* REQUIREMENT 1 *
Reproduce the home-financing passage word for word between "In addition, lenders" and "in the past.", inclusive.
* REQUIREMENT 2 *
Output the rows between the one containing "credential [846, 214]" and the last row, inclusive, as a JSON list of strings with one string per line and blank lines omitted.

* SOURCE EXCERPT *
◇ ◇ ◇ ◇ ◇ ◇ ◇

If you are thinking about buying a
house, especially your first one, you may have some basic questions about the
home-financing process. The following answers may help. You also may want to
obtain some of the free or low-cost information listed at the end of this
How large a mortgage will you be able to get?
A general rule is that you usually can qualify for a mortgage loan of two to
two and one-half times your household's income. For example, if your family has
an income of $30,000 a year, you can usually qualify for a mortgage of $60,000
Lenders use many other factors to determine how large a mortgage they will give
you. For example, lenders generally prefer that your housing expenses (including
mortgage payments, insurance, taxes, and special assessments) not exceed 25 to
28 percent of your gross monthly income. Other long-term debt (monthly payments
extending more than 10 months) added to your housing expenses should not exceed
33 to 36 percent of your gross monthly income. Federal Housing Administration
(FHA) and Department of Veteran Affairs (VA) mortgage loan percentages may vary.
In addition, lenders want to know about your employment and credit history. This
includes finding out about your job and income and how well you handled and
repaid loans in the past.
Legal safeguards exist to ensure this information is used fairly. For example,
the Fair Credit Reporting Act states that lenders must certify to the credit
bureau the purpose for which this information is sought and that it will be used
for no other purpose. The Equal Credit Opportunity Act prohibits discrimination
in lending based on sex, marital status, race, national origin, religion, age,
or because someone receives public assistance.

◇ ◇ ◇ ◇ ◇ ◇ ◇

[Interface element records]
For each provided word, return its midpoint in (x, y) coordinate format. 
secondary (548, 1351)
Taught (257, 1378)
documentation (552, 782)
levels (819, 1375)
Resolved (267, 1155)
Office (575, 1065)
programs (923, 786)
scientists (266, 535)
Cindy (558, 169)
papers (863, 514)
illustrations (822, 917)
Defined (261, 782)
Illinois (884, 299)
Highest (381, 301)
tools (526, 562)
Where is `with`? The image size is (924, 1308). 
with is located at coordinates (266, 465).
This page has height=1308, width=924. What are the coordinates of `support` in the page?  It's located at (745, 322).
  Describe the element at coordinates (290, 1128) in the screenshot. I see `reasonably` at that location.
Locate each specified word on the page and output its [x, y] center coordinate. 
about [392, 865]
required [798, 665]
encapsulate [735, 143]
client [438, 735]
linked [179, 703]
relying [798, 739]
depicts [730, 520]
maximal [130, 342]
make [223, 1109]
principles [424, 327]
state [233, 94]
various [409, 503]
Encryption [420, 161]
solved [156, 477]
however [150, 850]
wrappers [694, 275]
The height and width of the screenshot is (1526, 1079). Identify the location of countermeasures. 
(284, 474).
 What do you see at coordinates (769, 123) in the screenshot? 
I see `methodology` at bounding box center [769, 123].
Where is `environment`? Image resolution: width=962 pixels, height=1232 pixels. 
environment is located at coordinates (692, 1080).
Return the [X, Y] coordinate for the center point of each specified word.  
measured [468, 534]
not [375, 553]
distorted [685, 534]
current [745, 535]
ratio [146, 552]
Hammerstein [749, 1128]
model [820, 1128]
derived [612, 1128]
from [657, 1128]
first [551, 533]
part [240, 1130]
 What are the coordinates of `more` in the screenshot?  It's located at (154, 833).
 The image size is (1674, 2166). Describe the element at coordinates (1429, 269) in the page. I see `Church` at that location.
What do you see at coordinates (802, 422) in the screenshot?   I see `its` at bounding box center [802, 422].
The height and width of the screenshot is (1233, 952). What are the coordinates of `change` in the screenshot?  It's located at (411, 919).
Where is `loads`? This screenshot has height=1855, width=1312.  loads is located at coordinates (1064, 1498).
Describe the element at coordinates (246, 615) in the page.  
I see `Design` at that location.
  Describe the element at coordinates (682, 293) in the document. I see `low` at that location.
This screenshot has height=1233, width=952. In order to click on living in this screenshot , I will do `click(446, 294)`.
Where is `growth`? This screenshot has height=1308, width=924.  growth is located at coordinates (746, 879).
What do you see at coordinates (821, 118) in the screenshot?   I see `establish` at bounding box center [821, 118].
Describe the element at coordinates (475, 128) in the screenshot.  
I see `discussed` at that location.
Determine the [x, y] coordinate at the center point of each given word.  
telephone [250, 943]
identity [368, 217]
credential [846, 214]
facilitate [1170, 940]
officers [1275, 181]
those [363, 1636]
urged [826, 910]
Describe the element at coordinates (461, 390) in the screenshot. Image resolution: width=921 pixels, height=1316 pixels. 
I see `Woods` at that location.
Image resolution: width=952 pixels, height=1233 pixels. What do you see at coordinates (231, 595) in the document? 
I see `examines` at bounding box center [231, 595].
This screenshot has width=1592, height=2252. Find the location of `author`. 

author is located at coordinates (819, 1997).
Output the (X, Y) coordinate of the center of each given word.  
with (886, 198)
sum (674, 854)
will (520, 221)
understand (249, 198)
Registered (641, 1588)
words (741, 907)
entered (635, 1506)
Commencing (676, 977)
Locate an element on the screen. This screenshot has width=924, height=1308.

◇ ◇ ◇ ◇ ◇ ◇ ◇

* CORRECT RESULT 1 *
In addition, lenders want to know about your employment and credit history. This
includes finding out about your job and income and how well you handled and
repaid loans in the past.

* CORRECT RESULT 2 *
[
  "credential [846, 214]",
  "facilitate [1170, 940]",
  "officers [1275, 181]",
  "those [363, 1636]",
  "urged [826, 910]",
  "Describe the element at coordinates (461, 390) in the screenshot. Image resolution: width=921 pixels, height=1316 pixels. ",
  "I see `Woods` at that location.",
  "Image resolution: width=952 pixels, height=1233 pixels. What do you see at coordinates (231, 595) in the document? ",
  "I see `examines` at bounding box center [231, 595].",
  "This screenshot has width=1592, height=2252. Find the location of `author`. ",
  "author is located at coordinates (819, 1997).",
  "Output the (X, Y) coordinate of the center of each given word.  ",
  "with (886, 198)",
  "sum (674, 854)",
  "will (520, 221)",
  "understand (249, 198)",
  "Registered (641, 1588)",
  "words (741, 907)",
  "entered (635, 1506)",
  "Commencing (676, 977)",
  "Locate an element on the screen. This screenshot has width=924, height=1308."
]